A partir desse recurso, continua a defensora, Sartori entendeu que continuar impedindo judicialmente a realização do leilão traria graves prejuízos à ordem econômica. De acordo com o magistrado, há “suficiente demonstração de que haverá grave lesão à economia pública” e “prejuízo à empresa responsável pelas Parcerias Público-Privadas, cujo capital deve ser integralizado como condição para realizar as obras necessárias”.

A Defensoria Pública ainda não foi notificada oficialmente da decisão, mas Sabrina adianta que entrará com recurso. Ela tem cinco dias a partir do recebimento do documento para fazê-lo. Como o TJ-SP entra em recesso de final de ano na sexta-feira (20), o novo recurso dificilmente será analisado pelos desembargadores antes de janeiro.

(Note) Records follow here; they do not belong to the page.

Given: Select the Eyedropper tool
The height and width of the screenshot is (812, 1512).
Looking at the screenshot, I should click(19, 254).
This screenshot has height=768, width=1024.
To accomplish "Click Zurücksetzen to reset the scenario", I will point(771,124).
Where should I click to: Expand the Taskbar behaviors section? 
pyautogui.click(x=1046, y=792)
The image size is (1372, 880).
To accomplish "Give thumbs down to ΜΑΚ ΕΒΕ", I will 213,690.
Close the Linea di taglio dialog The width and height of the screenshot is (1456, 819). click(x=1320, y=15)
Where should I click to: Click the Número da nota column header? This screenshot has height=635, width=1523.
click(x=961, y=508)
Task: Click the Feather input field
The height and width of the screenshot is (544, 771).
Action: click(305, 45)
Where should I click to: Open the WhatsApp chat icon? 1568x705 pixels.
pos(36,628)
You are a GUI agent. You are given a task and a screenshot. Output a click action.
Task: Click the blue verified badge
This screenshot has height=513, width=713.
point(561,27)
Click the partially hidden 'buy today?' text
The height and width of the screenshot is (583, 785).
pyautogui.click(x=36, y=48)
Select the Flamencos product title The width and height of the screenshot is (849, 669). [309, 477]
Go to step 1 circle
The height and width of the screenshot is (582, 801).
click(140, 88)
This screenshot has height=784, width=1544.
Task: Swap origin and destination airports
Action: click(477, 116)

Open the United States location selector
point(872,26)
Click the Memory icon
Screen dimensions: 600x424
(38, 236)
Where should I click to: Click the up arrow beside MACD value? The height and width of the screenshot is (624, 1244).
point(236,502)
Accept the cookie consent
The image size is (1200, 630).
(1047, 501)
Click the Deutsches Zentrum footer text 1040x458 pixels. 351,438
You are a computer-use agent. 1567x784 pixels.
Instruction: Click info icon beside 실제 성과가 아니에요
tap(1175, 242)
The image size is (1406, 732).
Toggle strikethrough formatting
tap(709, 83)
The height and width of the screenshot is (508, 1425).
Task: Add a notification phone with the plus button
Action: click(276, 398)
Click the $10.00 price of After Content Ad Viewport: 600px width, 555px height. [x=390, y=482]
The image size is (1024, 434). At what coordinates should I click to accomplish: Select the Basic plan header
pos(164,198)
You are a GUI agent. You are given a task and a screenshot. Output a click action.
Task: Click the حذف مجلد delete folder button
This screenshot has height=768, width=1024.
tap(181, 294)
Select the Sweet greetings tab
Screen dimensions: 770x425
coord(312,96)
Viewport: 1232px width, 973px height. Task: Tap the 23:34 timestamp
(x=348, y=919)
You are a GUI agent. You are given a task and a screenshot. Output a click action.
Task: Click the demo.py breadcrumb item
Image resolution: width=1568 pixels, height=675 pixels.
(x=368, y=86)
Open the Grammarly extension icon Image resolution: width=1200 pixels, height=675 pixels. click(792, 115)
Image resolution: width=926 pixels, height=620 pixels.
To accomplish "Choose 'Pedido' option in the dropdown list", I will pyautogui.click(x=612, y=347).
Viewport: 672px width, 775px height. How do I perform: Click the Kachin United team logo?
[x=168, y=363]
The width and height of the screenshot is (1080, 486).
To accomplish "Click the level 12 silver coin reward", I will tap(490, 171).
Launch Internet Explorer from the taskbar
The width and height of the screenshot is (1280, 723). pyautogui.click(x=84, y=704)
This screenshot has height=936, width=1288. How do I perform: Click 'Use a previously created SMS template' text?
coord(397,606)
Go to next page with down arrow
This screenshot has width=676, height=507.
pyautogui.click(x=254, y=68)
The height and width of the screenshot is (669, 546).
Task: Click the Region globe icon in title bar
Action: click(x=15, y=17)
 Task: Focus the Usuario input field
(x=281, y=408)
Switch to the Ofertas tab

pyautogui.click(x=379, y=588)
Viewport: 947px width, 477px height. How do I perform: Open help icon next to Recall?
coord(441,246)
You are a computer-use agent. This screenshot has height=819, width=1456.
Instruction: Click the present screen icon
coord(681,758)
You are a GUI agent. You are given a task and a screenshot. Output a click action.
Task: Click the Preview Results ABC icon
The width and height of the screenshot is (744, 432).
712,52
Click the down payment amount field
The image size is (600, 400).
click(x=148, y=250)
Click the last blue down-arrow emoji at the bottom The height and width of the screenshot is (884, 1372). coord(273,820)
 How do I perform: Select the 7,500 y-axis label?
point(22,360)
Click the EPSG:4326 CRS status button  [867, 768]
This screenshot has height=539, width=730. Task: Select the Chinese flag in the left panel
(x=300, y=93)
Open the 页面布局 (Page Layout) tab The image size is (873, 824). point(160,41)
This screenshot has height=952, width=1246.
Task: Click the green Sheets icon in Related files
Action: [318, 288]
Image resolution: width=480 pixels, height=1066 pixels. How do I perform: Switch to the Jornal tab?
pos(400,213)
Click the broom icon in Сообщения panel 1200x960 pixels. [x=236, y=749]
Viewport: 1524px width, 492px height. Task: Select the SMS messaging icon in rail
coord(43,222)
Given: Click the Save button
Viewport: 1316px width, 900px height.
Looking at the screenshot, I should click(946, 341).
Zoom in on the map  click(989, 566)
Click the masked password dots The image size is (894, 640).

“Hoje, a decisão é que os leilões estão liberados. Vamos apresentar os recursos o quanto antes, mas a gente acredita que não haverá leilão antes do novo julgamento”, espera a defensora, ao afirmar que vai insistir na argumentação que vem sustentando desde o começo.

“Em primeiro lugar, houve violação do contraditório aos moradores no processo administrativo”, explica. “Todos os moradores deveriam ser notificados sobre o leilão, mas o Estado acabou não avisando ninguém. Assim, não puderam apresentar seus argumentos. Isso é necessário para decisões administrativas que violam direitos fundamentais, como a moradia.”

Sabrina argumenta que também lembrará aos magistrados do direito adquirido pelos moradores da região devido ao tempo em que se encontram nos terrenos. “As pessoas têm direito à concessão de uso especial para fins de moradia, que se consegue após permanência no imóvel público pelo prazo de cinco anos”, pontua. “Temos informações oficiais da prefeitura de que a ocupação começou nas décadas de 1960 e foi se consolidando nos anos 1970 e 1980.”

A defensora lembra que uma das razões mais fortes para manter a suspensão dos leilões era a necessidade de se realizar um “estudo social” nas áreas ocupadas para conhecer a fundo o perfil dos moradores – medida prevista na decisão da juíza de primeira instância. “Temos que identificar realmente quem é da área, compreender o contexto de cada uma. Tem gente que está há muito tempo, outros pode ser que não. Mas é preciso saber em que contexto estão inseridos.”

“Aquela região está passando por um grande processo de gentrificação, essa é a verdade”, afirma Geílson Sampaio, assistente social do Centro Gaspar Garcia de Direitos Humanos, que apoia os moradores. “Após a vinda do monotrilho, está havendo um enriquecimento da área e a expulsão das pessoas mais pobres. A liminar foi derrubada para fazer prevalecer o projeto imobiliário das Parcerias Público-Privadas.”

Antes de começar a trabalhar no Centro Gaspar Garcia, Sampaio foi ele próprio vítima de uma remoção na comunidade do Buraco Quente, vizinha dos terrenos ameaçados pelo leilão. No caso, teve de deixar sua casa devido à construção da Linha 17 Ouro do Metrô – o chamado monotrilho. O assistente social afirma que, desde setembro, quando obtiveram a liminar, os moradores tentam dialogar com o governo, sem sucesso. “Não houve negociação, resposta nenhuma.”

De acordo com Sampaio, os moradores ameaçados pelo leilão devem se reunir ainda hoje (17), à noite, para discutir o que farão caso a liminar não seja restaurada. “Provavelmente, teremos que ir para a rua, dar visibilidade à causa, para mostrar que temos voz e vez nessa sociedade desigual”, explica.